What was needed – what is still needed – was a thoroughly prepared series of questions and supplementary follow-ups which dug deep into each area of interest and concern, with answers scrutinised and, where necessary, forensically tested before moving onto the next subject.

It’s what journalists do. No surprise, then, that one of the first things the owner said at the fan forum was that he doesn’t like talking to the media.

He has, though, seemed more willing to face the Italian press over the last dozen years.

 

Since that fan forum we’ve not heard a word from the owner. We’ve sat through another truly awful season, especially at Vicarage Road, had two more head coaches and Watford are rated as 5/1 shots for relegation by many bookmakers.

We’ve seen our sporting director moved into a job share with Udinese, since when he’s done far more talking to Italian media than he has over here.

Of course, some will say that chairman Scott Duxbury could say more. He probably could, and he was certainly far keener to do so before the whole ‘Rob Edwards/high water’ saga.

When he made his comments about Edwards, he believed them. He was totally committed to the new young manager.

So when Edwards was shown the door, the chairman had the rug pulled out from under his feet and everything he said back then has been derided since.

Bearing that in mind, I’m not overly surprised at his reticence to give interviews since. What that whole sorry episode showed, I felt, was that even the chairman couldn’t be sure what the owner might do next.

To be fair to Duxbury, he still makes himself available to me and is helpful. He may not be quoted very often, but he offers a valued amount of information.
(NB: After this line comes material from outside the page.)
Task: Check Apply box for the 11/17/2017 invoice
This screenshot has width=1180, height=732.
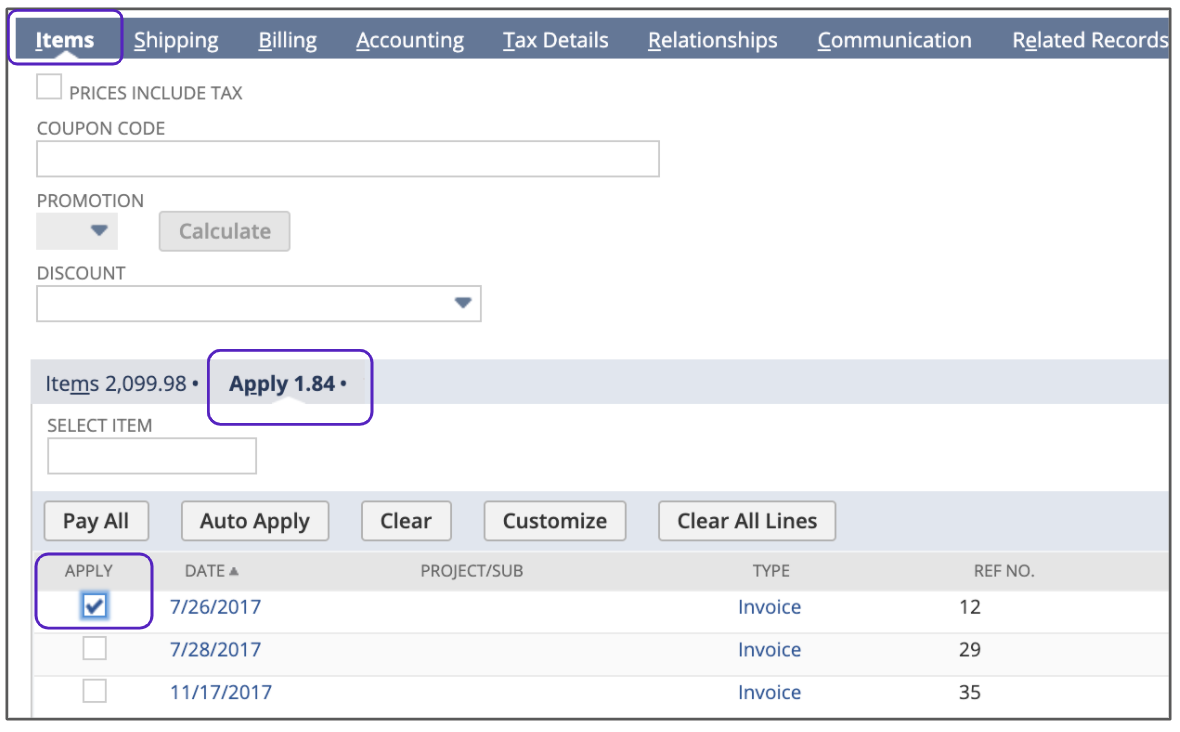Action: 95,691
In Cleverley, we have a head coach who is as willing to talk and insightful as you’ll get.

Yet he’s been accused of lying, of being a yes man, a puppet.
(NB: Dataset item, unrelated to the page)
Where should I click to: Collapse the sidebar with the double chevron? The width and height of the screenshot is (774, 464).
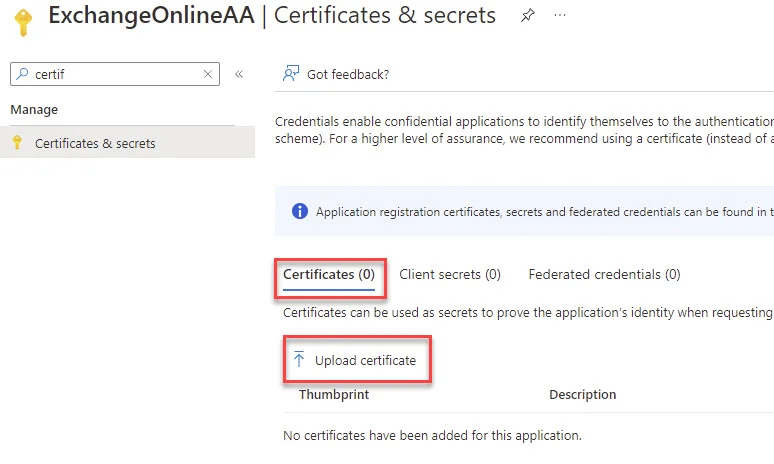(x=239, y=74)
He’s none of those. Not even close. But because of the anger and lack of trust flying around, he’s unfairly tagged.

I feel particularly for Tom, and will defend him. He doesn’t deserve the things said and written about him by some of our angriest fans.
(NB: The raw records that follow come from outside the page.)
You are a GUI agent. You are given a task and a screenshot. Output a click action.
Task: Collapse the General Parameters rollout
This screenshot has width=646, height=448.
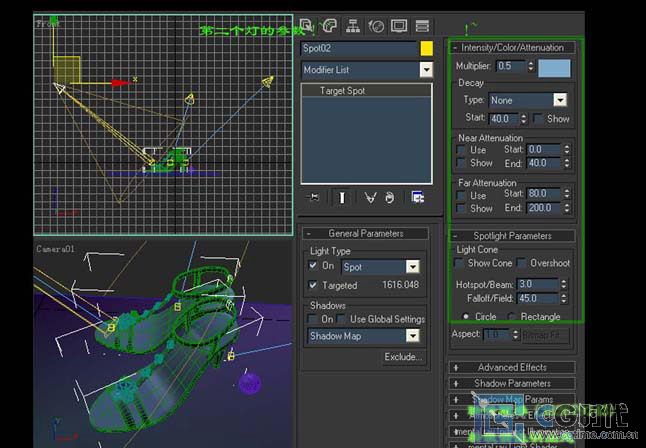coord(365,233)
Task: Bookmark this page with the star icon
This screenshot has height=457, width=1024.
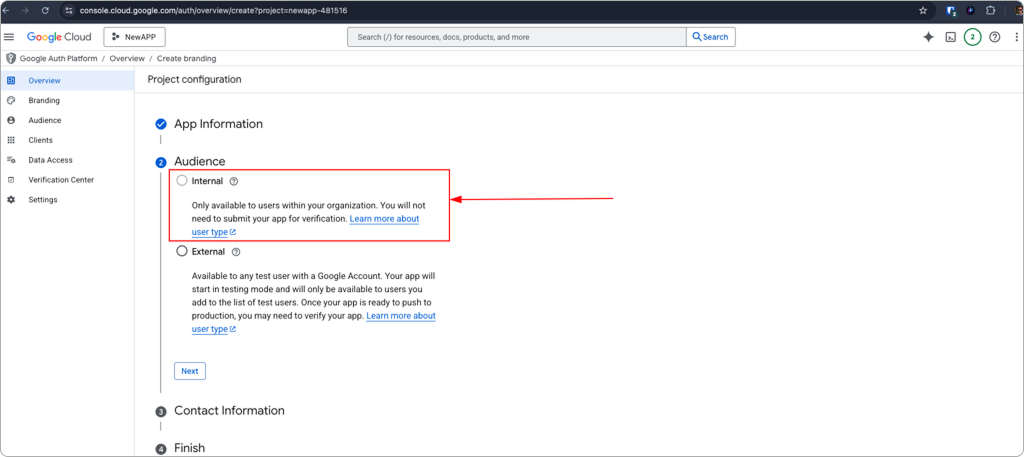Action: 923,10
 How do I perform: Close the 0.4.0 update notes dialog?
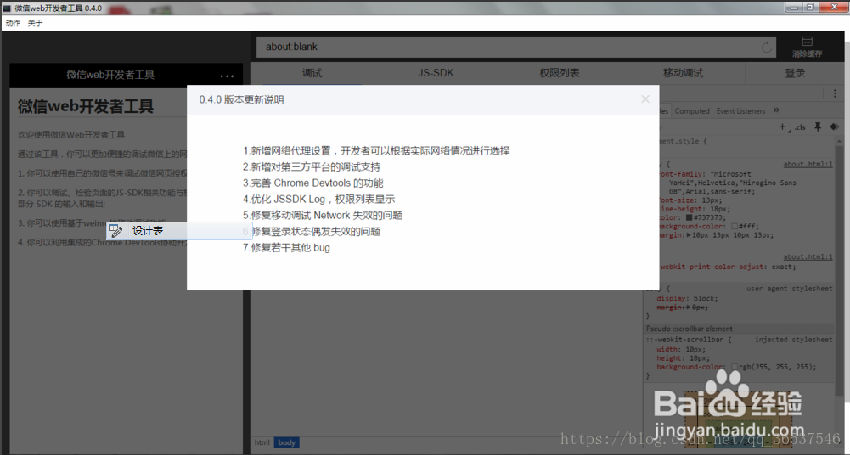pos(645,99)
If it was Roy Hodgson on the receiving end of it all, I’d be saying ‘how do you like those apples’ and enjoy watching him suck it all up. His time at Watford was worthy of no defence whatsoever.

But Tom deserves to be cut some slack, and given some latitude. He’s had nine games, two-thirds of a pre-season and, thus far, only been given loose change with which to strengthen his squad.

Gino Pozzo did many wonderful things for Watford Football Club, and comparisons with other recent owners of the club are simply not warranted.

Ask anyone whose time at Vicarage Road goes as far back as when a red builder’s hat was de rigueur, and they’ll tell you that while the current situation is far from enjoyable, it’s infinitely better than those truly frightening days when even having a club to get angry about wasn’t a given.

However, the direction of travel over the last three years has been very definitely and rapidly down, and it’s come to a head with this current summer of discontent – which currently has the portents of becoming even darker if Cleverley cannot work some wonders on the pitch.

And I believe we’re now at a point where everyone has to join together. A fragmented fan base that attacks each other or those within easy reach is helping nobody.

There is truly just one person we need to hear from.

For all we know, Pozzo may want out but is seemingly hoping to sell an Austin Allegro for the price of an Aston Martin.

And until he sells up and moves on, it’s increasingly difficult to feel any connection with the owner: he seemingly cares not what anyone thinks, feels no need to justify anything and is comfortable letting everyone else take the blame.

The role of the Watford Observer, and my job, is to be a conduit between the fans and the club. In that sense, I have failed. The owner has never spoken to me, and I have not been able to provide answers that fans want and need.

That may not change, but it doesn’t mean – as the club’s local paper – we cannot say we feel we all desperately need to hear from the owner.

The pillars upon which football clubs are built are the fans. The pillars at Watford are crumbling.

It’s time to talk Signor Pozzo, to answer questions and to be prepared to be challenged.

The silence has to end. Don’t become Watford’s version of Nero.